Do this » Rewrite the listing below with every "Viewport" changed to "Window" and nothing else altered.

Dataset extract »
####

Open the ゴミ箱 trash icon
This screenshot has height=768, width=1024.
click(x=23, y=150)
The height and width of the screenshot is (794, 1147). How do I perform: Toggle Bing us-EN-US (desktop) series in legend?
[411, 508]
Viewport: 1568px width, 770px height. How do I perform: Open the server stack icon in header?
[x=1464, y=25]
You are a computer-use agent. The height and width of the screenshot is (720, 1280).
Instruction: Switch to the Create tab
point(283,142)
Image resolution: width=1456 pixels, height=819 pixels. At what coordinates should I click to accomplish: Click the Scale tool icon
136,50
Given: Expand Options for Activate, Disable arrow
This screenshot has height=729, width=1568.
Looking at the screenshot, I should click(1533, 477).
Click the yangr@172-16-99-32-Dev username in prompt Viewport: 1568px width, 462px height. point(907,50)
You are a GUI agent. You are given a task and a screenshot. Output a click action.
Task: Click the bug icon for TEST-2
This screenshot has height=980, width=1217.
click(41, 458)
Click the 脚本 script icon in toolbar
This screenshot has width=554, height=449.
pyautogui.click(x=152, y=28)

####

Result of the task »
Open the ゴミ箱 trash icon
This screenshot has height=768, width=1024.
click(x=23, y=150)
The height and width of the screenshot is (794, 1147). How do I perform: Toggle Bing us-EN-US (desktop) series in legend?
[411, 508]
Window: 1568px width, 770px height. How do I perform: Open the server stack icon in header?
[x=1464, y=25]
You are a computer-use agent. The height and width of the screenshot is (720, 1280).
Instruction: Switch to the Create tab
point(283,142)
Image resolution: width=1456 pixels, height=819 pixels. At what coordinates should I click to accomplish: Click the Scale tool icon
136,50
Given: Expand Options for Activate, Disable arrow
This screenshot has height=729, width=1568.
Looking at the screenshot, I should click(1533, 477).
Click the yangr@172-16-99-32-Dev username in prompt Window: 1568px width, 462px height. point(907,50)
You are a GUI agent. You are given a task and a screenshot. Output a click action.
Task: Click the bug icon for TEST-2
This screenshot has height=980, width=1217.
click(41, 458)
Click the 脚本 script icon in toolbar
This screenshot has width=554, height=449.
pyautogui.click(x=152, y=28)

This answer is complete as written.